=== ПРЕДЛОЖЕННЫЙ ОТРЫВОК ===

* * *

Если кто-то подумал, что шериф Шипп после беседы с доносчиком подпрыгнул в кресле, схватил свою шляпу и побежал к судье оформлять ордер на арест Роберта Клементса, то поспешим внести ясность — ничего такого шериф делать не стал. Вообще же, нельзя не признать того, что шериф Томас Шипп производит впечатление самого адекватного и разумного человека из всего числа героев этой истории. Его первоначальная версия, вызвавшая недоверие прокурора и коронера, оказалась в конечном счёте верна. Шериф хорошо знал людей, населявших вверенный ему округ, и потому рассказ добровольного помощника Руфуса Лакера, по-видимому, сильно ему не понравился.

История Лакера и в самом деле крепко пованивала. Нет, не так — она по-настоящему смердела! Доносчик ссылался на сына, таким образом это заявление с чужих слов опиралось на рассказ 13-летнего мальчика, то есть свидетеля несовершеннолетнего, безответственного и ненадёжного. Получалось, что слову мальчика шериф должен верить больше, чем слову взрослого мужчины? Двухмесячная задержка с явкой в службу шерифа, как и объяснение этой задержки попыткой неудачного шантажа, выглядели очень скверно! Должностные лица должны, стало быть, поверить шантажисту и на основании его доноса решать судьбу добропорядочного гражданина? В общем, вся эта ситуация выглядела очень нехорошо и промедление шерифа выглядит понятным и вполне разумным.

Но надо же было такому случиться, что буквально на следующий день после разговора Руфуса Лакера с шерифом Томасом Шиппом, а именно — 29 января 1909 года — произошли события, никак с шерифом не связанные, но прямо повлиявшие на весь последующий ход этой истории.

В тот день в единственном магазине, имевшимся на территории Вудланд Миллс, собралась группа мужчин — как местных жителей, так и не очень местных — объединенных единым чувством: все они считали Боба Клементса замешанным в убийстве семьи Эдмондсон. Некоторые из этих людей побывали на ферме 26 и 27 ноября и лично видели дом Клементса с огромными пятнами крови; кто-то занимался уборкой этого дома и видел остатки окровавленной одежды, найденной в камине; другие слышали, как менялись рассказы Клементса о поведении Лили Эдмондсон и как Роберт впутал в эту историю бедолагу Генри Калберта, который напрочь отрицал все заявления Боба в свой адрес. Сколько именно человек собралось тогда в магазине мы не знаем, но зато нам известно, что их было довольно много — не менее десятка — и впоследствии фамилии некоторых из участников сего знаменательного собрания сделались широко известны.

* * *

=== ПРЕДСТАВЛЕННЫЕ ДАННЫЕ ===

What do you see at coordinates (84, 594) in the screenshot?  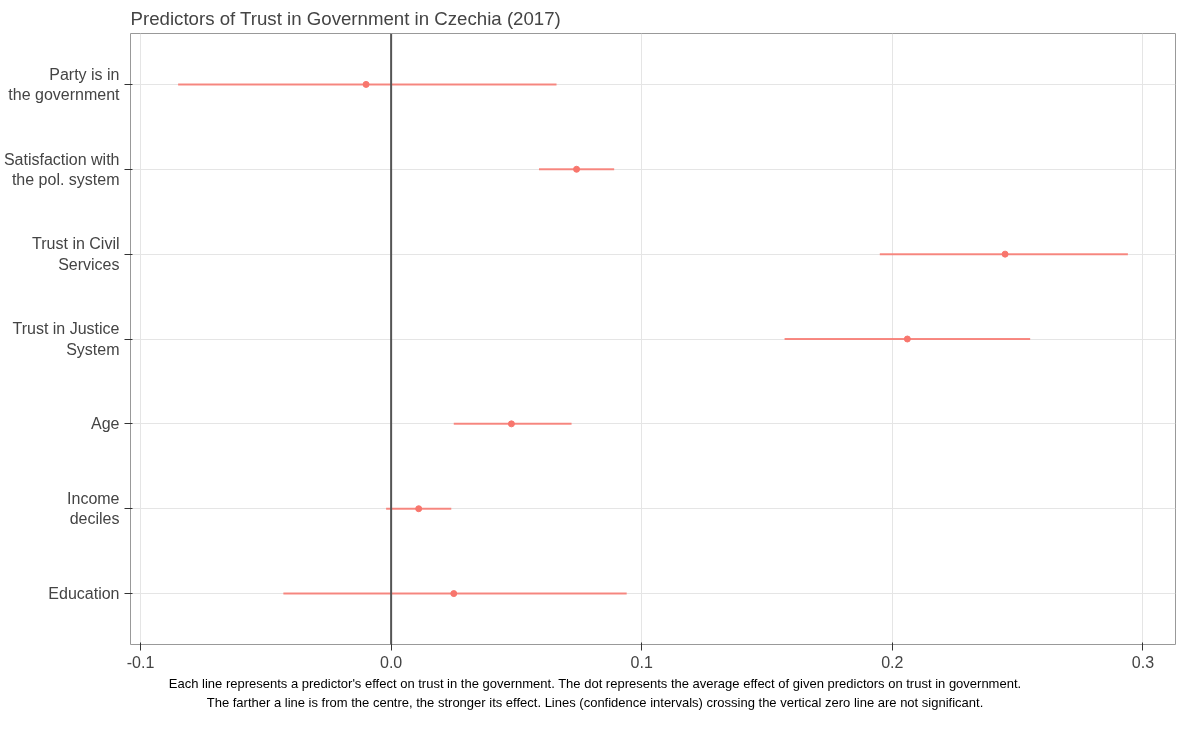 I see `y-tick-label: Education` at bounding box center [84, 594].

* * *

=== ВАШЕ ЗАДАНИЕ ===
Продолжите отрывок о шерифе Шиппе и деле об убийстве семьи Эдмондсон, начав сразу после его последнего предложения.

=== ОТВЕТ К УПРАЖНЕНИЮ ===
Так что реальность данного события не может быть поставлена под сомнение. Собрание было посвящено животрепещущему вопросу: как следует делить денежный фонд, собранный для выплаты информатору, способному разоблачить убийцу Эдмондсонов? Претендентов, как видим, получалось довольно много, каждый из участников собрания был готов свидетельствовать против Клементса, а денег, напомним, было собрано всего около 350$. Губернатор Комер, кстати, средств на поиск убийцы более не выделял, так что напрасно господин Элмон высокомерно отказался от тех ста долларов, что пришли от правительства штата месяцем ранее и были возвращены обратно, как оскорбительно малые крохи. Сами по себе 350$, может быть, явились бы и неплохой премией, если бы целиком достались одному человеку, но ежели эту сумму «размазывать» по нескольким получателям, то получался сущий вздор.

Обсуждение животрепещущей темы — предстоящего раздела денег — получилось заинтересованным и жарким. Эдвард Лакер, родной брат упомянутого выше Руфуса, заявил, что деньги должны быть целиком отданы Руфусу, поскольку для того решение свидетельствовать против Клементса окажется самым тяжёлым. Эдвард, очевидно, намекал на то, что отцу придётся подтолкнуть сына к очень неприятному испытанию в суде. Кроме того, Руфус являлся свойственником Боба Клементса, хотя данный аргумент мог касаться самых разных людей, в том числе и самого Эдварда, поскольку семья Лакеров была весьма многочисленна.

Предложение «отдать всё Руфусу» очень не понравилось прочим участникам сходки. Эварду Лакеру тут же ответили, что мотив его великодушия всем присутствующим хорошо понятен — он явно рассчитывает на ответную благодарность родного братишки. Самые хитроумные оппоненты не без ехидства заметили, что Руфус Лакер для сохранения непорочности своего имени вообще не должен брать денег, иначе получится, что он за деньги разрушил жизнь любимой сестры. В общем, свара получилась знатная! Участники её ни до чего не договорились, но эта встреча имела любопытное и неожиданное для её участников продолжение.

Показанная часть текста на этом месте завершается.